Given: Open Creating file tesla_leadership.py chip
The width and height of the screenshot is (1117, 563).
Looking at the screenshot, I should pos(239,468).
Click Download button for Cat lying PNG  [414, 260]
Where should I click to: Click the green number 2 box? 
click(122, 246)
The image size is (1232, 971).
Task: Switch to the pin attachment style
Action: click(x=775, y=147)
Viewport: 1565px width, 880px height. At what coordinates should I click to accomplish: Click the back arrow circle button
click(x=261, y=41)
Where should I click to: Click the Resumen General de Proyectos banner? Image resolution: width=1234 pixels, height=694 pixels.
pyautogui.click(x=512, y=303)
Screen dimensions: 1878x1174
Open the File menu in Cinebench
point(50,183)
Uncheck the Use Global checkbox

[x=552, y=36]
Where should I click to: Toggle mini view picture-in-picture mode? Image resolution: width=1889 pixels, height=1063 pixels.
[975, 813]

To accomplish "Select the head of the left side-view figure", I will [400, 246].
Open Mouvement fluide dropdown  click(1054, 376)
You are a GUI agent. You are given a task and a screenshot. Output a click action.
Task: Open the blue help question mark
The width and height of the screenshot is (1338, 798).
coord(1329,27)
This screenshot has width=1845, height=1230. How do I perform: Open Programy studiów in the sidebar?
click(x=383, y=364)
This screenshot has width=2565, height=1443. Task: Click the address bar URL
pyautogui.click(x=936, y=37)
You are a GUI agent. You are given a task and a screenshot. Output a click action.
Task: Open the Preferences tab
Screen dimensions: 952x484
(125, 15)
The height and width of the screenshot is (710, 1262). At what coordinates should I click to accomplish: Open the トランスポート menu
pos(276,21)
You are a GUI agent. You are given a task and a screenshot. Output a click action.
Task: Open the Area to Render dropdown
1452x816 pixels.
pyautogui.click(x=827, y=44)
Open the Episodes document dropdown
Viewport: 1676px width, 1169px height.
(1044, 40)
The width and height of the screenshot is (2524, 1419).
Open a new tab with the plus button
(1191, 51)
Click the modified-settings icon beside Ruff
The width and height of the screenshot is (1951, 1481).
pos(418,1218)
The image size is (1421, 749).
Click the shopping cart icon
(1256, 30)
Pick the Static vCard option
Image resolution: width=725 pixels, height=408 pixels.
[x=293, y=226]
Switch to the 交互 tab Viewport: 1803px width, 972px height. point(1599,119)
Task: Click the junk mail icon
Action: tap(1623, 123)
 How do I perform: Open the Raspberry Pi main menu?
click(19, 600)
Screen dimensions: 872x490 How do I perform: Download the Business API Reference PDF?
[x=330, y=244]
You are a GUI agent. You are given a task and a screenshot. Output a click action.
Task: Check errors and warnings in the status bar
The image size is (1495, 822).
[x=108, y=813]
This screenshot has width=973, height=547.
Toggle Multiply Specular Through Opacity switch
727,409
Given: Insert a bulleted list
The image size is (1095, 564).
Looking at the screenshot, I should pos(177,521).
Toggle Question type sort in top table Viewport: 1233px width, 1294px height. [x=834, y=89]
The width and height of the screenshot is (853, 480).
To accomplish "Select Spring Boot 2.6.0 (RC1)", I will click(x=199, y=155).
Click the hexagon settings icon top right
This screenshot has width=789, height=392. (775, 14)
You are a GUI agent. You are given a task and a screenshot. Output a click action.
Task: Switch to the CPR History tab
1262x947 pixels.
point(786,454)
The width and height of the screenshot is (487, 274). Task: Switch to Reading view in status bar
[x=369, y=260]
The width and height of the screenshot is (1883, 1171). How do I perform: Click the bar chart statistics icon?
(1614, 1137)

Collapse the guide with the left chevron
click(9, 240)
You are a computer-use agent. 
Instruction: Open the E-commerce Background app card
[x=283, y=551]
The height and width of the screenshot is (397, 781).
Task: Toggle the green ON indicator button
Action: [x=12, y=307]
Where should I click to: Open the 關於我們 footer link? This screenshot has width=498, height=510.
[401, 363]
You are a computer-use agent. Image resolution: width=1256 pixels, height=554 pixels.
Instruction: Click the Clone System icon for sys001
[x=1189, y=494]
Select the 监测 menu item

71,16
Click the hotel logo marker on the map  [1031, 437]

---

◆ What needs to be done: All of the material above should be printed again exactly as it is.

◆ Task response:
Given: Open Creating file tesla_leadership.py chip
The width and height of the screenshot is (1117, 563).
Looking at the screenshot, I should pos(239,468).
Click Download button for Cat lying PNG  [414, 260]
Where should I click to: Click the green number 2 box? 
click(122, 246)
The image size is (1232, 971).
Task: Switch to the pin attachment style
Action: click(x=775, y=147)
Viewport: 1565px width, 880px height. At what coordinates should I click to accomplish: Click the back arrow circle button
click(x=261, y=41)
Where should I click to: Click the Resumen General de Proyectos banner? Image resolution: width=1234 pixels, height=694 pixels.
pyautogui.click(x=512, y=303)
Screen dimensions: 1878x1174
Open the File menu in Cinebench
point(50,183)
Uncheck the Use Global checkbox

[x=552, y=36]
Where should I click to: Toggle mini view picture-in-picture mode? Image resolution: width=1889 pixels, height=1063 pixels.
[975, 813]

To accomplish "Select the head of the left side-view figure", I will [400, 246].
Open Mouvement fluide dropdown  click(1054, 376)
You are a GUI agent. You are given a task and a screenshot. Output a click action.
Task: Open the blue help question mark
The width and height of the screenshot is (1338, 798).
coord(1329,27)
This screenshot has width=1845, height=1230. How do I perform: Open Programy studiów in the sidebar?
click(x=383, y=364)
This screenshot has width=2565, height=1443. Task: Click the address bar URL
pyautogui.click(x=936, y=37)
You are a GUI agent. You are given a task and a screenshot. Output a click action.
Task: Open the Preferences tab
Screen dimensions: 952x484
(125, 15)
The height and width of the screenshot is (710, 1262). At what coordinates should I click to accomplish: Open the トランスポート menu
pos(276,21)
You are a GUI agent. You are given a task and a screenshot. Output a click action.
Task: Open the Area to Render dropdown
1452x816 pixels.
pyautogui.click(x=827, y=44)
Open the Episodes document dropdown
Viewport: 1676px width, 1169px height.
(1044, 40)
The width and height of the screenshot is (2524, 1419).
Open a new tab with the plus button
(1191, 51)
Click the modified-settings icon beside Ruff
The width and height of the screenshot is (1951, 1481).
pos(418,1218)
The image size is (1421, 749).
Click the shopping cart icon
(1256, 30)
Pick the Static vCard option
Image resolution: width=725 pixels, height=408 pixels.
[x=293, y=226]
Switch to the 交互 tab Viewport: 1803px width, 972px height. point(1599,119)
Task: Click the junk mail icon
Action: tap(1623, 123)
 How do I perform: Open the Raspberry Pi main menu?
click(19, 600)
Screen dimensions: 872x490 How do I perform: Download the Business API Reference PDF?
[x=330, y=244]
You are a GUI agent. You are given a task and a screenshot. Output a click action.
Task: Check errors and warnings in the status bar
The image size is (1495, 822).
[x=108, y=813]
This screenshot has width=973, height=547.
Toggle Multiply Specular Through Opacity switch
727,409
Given: Insert a bulleted list
The image size is (1095, 564).
Looking at the screenshot, I should pos(177,521).
Toggle Question type sort in top table Viewport: 1233px width, 1294px height. [x=834, y=89]
The width and height of the screenshot is (853, 480).
To accomplish "Select Spring Boot 2.6.0 (RC1)", I will click(x=199, y=155).
Click the hexagon settings icon top right
This screenshot has width=789, height=392. (775, 14)
You are a GUI agent. You are given a task and a screenshot. Output a click action.
Task: Switch to the CPR History tab
1262x947 pixels.
point(786,454)
The width and height of the screenshot is (487, 274). Task: Switch to Reading view in status bar
[x=369, y=260]
The width and height of the screenshot is (1883, 1171). How do I perform: Click the bar chart statistics icon?
(1614, 1137)

Collapse the guide with the left chevron
click(9, 240)
You are a computer-use agent. 
Instruction: Open the E-commerce Background app card
[x=283, y=551]
The height and width of the screenshot is (397, 781).
Task: Toggle the green ON indicator button
Action: [x=12, y=307]
Where should I click to: Open the 關於我們 footer link? This screenshot has width=498, height=510.
[401, 363]
You are a computer-use agent. Image resolution: width=1256 pixels, height=554 pixels.
Instruction: Click the Clone System icon for sys001
[x=1189, y=494]
Select the 监测 menu item

71,16
Click the hotel logo marker on the map  [1031, 437]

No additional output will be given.